Re: StackOverflow Error when run ALS with 100 iterations

Posted by Nick Pentreath <ni...@gmail.com>.

I'd also say that running for 100 iterations is a waste of resources, as
ALS will typically converge pretty quickly, as in within 10-20 iterations.


On Wed, Apr 16, 2014 at 3:54 AM, Xiaoli Li <li...@gmail.com> wrote:

> Thanks a lot for your information. It really helps me.
>
>
> On Tue, Apr 15, 2014 at 7:57 PM, Cheng Lian <li...@gmail.com> wrote:
>
>> Probably this JIRA issue<https://spark-project.atlassian.net/browse/SPARK-1006>solves your problem. When running with large iteration number, the lineage
>> DAG of ALS becomes very deep, both DAGScheduler and Java serializer may
>> overflow because they are implemented in a recursive way. You may resort to
>> checkpointing as a workaround.
>>
>>
>> On Wed, Apr 16, 2014 at 5:29 AM, Xiaoli Li <li...@gmail.com>wrote:
>>
>>> Hi,
>>>
>>> I am testing ALS using 7 nodes. Each node has 4 cores and 8G memeory.
>>> ALS program cannot run  even with a very small size of training data (about
>>> 91 lines) due to StackVverFlow error when I set the number of iterations to
>>> 100. I think the problem may be caused by updateFeatures method which
>>> updates products RDD iteratively by join previous products RDD.
>>>
>>>
>>> I am writing a program which has a similar update process with ALS.
>>> This problem also appeared when I iterate too many times (more than 80).
>>>
>>> The iterative part of my code is as following:
>>>
>>> solution = outlinks.join(solution). map {
>>>      .......
>>>  }
>>>
>>>
>>> Has anyone had similar problem?  Thanks.
>>>
>>>
>>> Xiaoli
>>>
>>
>>
>

Re: StackOverflow Error when run ALS with 100 iterations

Posted by Xiaoli Li <li...@gmail.com>.

Thanks a lot for your information. It really helps me.


On Tue, Apr 15, 2014 at 7:57 PM, Cheng Lian <li...@gmail.com> wrote:

> Probably this JIRA issue<https://spark-project.atlassian.net/browse/SPARK-1006>solves your problem.
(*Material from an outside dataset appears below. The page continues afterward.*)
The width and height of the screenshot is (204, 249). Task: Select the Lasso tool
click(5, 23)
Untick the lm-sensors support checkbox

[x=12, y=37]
When running with large iteration number, the lineage
> DAG of ALS becomes very deep, both DAGScheduler and Java serializer may
> overflow because they are implemented in a recursive way. You may resort to
> checkpointing as a workaround.
>
>
> On Wed, Apr 16, 2014 at 5:29 AM, Xiaoli Li <li...@gmail.com>wrote:
>
>> Hi,
>>
>> I am testing ALS using 7 nodes. Each node has 4 cores and 8G memeory. ALS
>> program cannot run  even with a very small size of training data (about 91
>> lines) due to StackVverFlow error when I set the number of iterations to
>> 100. I think the problem may be caused by updateFeatures method which
>> updates products RDD iteratively by join previous products RDD.
>>
>>
>> I am writing a program which has a similar update process with ALS.  This
>> problem also appeared when I iterate too many times (more than 80).
>>
>> The iterative part of my code is as following:
>>
>> solution = outlinks.join(solution). map {
>>      .......
>>  }
>>
>>
>> Has anyone had similar problem?  Thanks.
>>
>>
>> Xiaoli
>>
>
>

Re: StackOverflow Error when run ALS with 100 iterations

Posted by Xiangrui Meng <me...@gmail.com>.
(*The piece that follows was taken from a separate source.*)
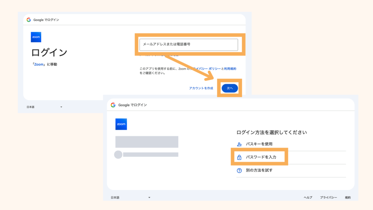Click the アカウントを作成 link
This screenshot has width=373, height=210.
click(x=201, y=88)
ALS.setCheckpointInterval was added in Spark 1.3.1. You need to
upgrade Spark to use this feature. -Xiangrui

On Wed, Apr 22, 2015 at 9:03 PM, amghost <zh...@outlook.com> wrote:
> Hi, would you please how to checkpoint the training set rdd since all things
> are done in ALS.train method.
>
>
>
> --
> View this message in context: http://apache-spark-user-list.1001560.n3.nabble.com/StackOverflow-Error-when-run-ALS-with-100-iterations-tp4296p22619.html
> Sent from the Apache Spark User List mailing list archive at Nabble.com.
>
> ---------------------------------------------------------------------
> To unsubscribe, e-mail: user-unsubscribe@spark.apache.org
> For additional commands, e-mail: user-help@spark.apache.org
>

---------------------------------------------------------------------
To unsubscribe, e-mail: user-unsubscribe@spark.apache.org
For additional commands, e-mail: user-help@spark.apache.org

Re: StackOverflow Error when run ALS with 100 iterations

Posted by LeoB <le...@gmail.com>.

Just wanted to add a comment to the Jira ticket but I don't think I have
permission to do so, so answering here instead. I am encountering the same
issue with a stackOverflow Exception. 
I would like to point out that there is a  
localCheckpoint
<https://jaceklaskowski.gitbooks.io/mastering-apache-spark/spark-rdd-checkpointing.html>  
method which does not require HDFS to be installed. We could use this
instead of Checkpoint to cut down the lineage. 



--
Sent from: http://apache-spark-user-list.1001560.n3.nabble.com/

---------------------------------------------------------------------
To unsubscribe e-mail: user-unsubscribe@spark.apache.org

Re: StackOverflow Error when run ALS with 100 iterations

Posted by amghost <zh...@outlook.com>.

Hi, would you please how to checkpoint the training set rdd since all things
are done in ALS.train method.



--
View this message in context: http://apache-spark-user-list.1001560.n3.nabble.com/StackOverflow-Error-when-run-ALS-with-100-iterations-tp4296p22619.html
Sent from the Apache Spark User List mailing list archive at Nabble.com.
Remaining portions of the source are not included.